◆ Problem to work on: Starting from the first line, transcribe the whole listing exactly.
(Dataset records begins)
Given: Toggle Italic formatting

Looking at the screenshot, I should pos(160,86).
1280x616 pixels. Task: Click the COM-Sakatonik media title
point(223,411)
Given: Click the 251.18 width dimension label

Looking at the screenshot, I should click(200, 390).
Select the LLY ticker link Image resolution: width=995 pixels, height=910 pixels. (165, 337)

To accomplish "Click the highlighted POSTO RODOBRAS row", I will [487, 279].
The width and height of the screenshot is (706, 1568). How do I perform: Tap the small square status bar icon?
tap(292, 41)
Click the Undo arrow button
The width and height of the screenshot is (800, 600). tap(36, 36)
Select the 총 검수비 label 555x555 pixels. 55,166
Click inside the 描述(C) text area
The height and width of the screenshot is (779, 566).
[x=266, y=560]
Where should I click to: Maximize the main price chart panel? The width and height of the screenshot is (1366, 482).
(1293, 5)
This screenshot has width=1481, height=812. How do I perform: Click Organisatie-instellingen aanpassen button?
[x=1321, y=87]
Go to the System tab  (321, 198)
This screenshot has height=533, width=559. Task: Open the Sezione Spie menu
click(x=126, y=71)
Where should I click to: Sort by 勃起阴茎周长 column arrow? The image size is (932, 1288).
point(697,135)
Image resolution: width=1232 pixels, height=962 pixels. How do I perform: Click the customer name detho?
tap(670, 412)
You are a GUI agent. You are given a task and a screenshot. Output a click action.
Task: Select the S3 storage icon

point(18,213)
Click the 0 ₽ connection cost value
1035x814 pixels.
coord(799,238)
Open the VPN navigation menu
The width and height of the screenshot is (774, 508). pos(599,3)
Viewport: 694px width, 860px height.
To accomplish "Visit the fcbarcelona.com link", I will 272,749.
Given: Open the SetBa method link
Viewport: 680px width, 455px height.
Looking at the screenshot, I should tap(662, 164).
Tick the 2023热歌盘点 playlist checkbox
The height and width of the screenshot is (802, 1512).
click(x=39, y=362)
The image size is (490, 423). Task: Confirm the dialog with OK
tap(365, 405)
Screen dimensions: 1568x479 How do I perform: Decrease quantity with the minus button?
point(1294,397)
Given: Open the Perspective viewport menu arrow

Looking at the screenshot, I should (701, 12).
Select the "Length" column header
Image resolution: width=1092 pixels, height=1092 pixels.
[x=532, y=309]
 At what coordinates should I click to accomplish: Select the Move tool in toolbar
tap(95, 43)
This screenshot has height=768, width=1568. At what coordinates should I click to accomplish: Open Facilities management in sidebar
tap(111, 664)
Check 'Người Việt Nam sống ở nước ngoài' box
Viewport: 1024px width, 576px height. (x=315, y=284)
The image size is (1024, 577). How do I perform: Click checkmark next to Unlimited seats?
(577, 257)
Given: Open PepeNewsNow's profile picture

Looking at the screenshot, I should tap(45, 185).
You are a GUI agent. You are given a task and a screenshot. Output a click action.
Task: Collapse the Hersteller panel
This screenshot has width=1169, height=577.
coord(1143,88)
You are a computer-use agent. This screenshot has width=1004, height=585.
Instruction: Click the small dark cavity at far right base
(Dataset records ends)
◆ Written answer:
Given: Toggle Italic formatting

Looking at the screenshot, I should pos(160,86).
1280x616 pixels. Task: Click the COM-Sakatonik media title
point(223,411)
Given: Click the 251.18 width dimension label

Looking at the screenshot, I should click(200, 390).
Select the LLY ticker link Image resolution: width=995 pixels, height=910 pixels. (165, 337)

To accomplish "Click the highlighted POSTO RODOBRAS row", I will [487, 279].
The width and height of the screenshot is (706, 1568). How do I perform: Tap the small square status bar icon?
tap(292, 41)
Click the Undo arrow button
The width and height of the screenshot is (800, 600). tap(36, 36)
Select the 총 검수비 label 555x555 pixels. 55,166
Click inside the 描述(C) text area
The height and width of the screenshot is (779, 566).
[x=266, y=560]
Where should I click to: Maximize the main price chart panel? The width and height of the screenshot is (1366, 482).
(1293, 5)
This screenshot has width=1481, height=812. How do I perform: Click Organisatie-instellingen aanpassen button?
[x=1321, y=87]
Go to the System tab  (321, 198)
This screenshot has height=533, width=559. Task: Open the Sezione Spie menu
click(x=126, y=71)
Where should I click to: Sort by 勃起阴茎周长 column arrow? The image size is (932, 1288).
point(697,135)
Image resolution: width=1232 pixels, height=962 pixels. How do I perform: Click the customer name detho?
tap(670, 412)
You are a GUI agent. You are given a task and a screenshot. Output a click action.
Task: Select the S3 storage icon

point(18,213)
Click the 0 ₽ connection cost value
1035x814 pixels.
coord(799,238)
Open the VPN navigation menu
The width and height of the screenshot is (774, 508). pos(599,3)
Viewport: 694px width, 860px height.
To accomplish "Visit the fcbarcelona.com link", I will 272,749.
Given: Open the SetBa method link
Viewport: 680px width, 455px height.
Looking at the screenshot, I should tap(662, 164).
Tick the 2023热歌盘点 playlist checkbox
The height and width of the screenshot is (802, 1512).
click(x=39, y=362)
The image size is (490, 423). Task: Confirm the dialog with OK
tap(365, 405)
Screen dimensions: 1568x479 How do I perform: Decrease quantity with the minus button?
point(1294,397)
Given: Open the Perspective viewport menu arrow

Looking at the screenshot, I should (701, 12).
Select the "Length" column header
Image resolution: width=1092 pixels, height=1092 pixels.
[x=532, y=309]
 At what coordinates should I click to accomplish: Select the Move tool in toolbar
tap(95, 43)
This screenshot has height=768, width=1568. At what coordinates should I click to accomplish: Open Facilities management in sidebar
tap(111, 664)
Check 'Người Việt Nam sống ở nước ngoài' box
Viewport: 1024px width, 576px height. (x=315, y=284)
The image size is (1024, 577). How do I perform: Click checkmark next to Unlimited seats?
(577, 257)
Given: Open PepeNewsNow's profile picture

Looking at the screenshot, I should tap(45, 185).
You are a GUI agent. You are given a task and a screenshot. Output a click action.
Task: Collapse the Hersteller panel
This screenshot has width=1169, height=577.
coord(1143,88)
You are a computer-use agent. This screenshot has width=1004, height=585.
Instruction: Click the small dark cavity at far right base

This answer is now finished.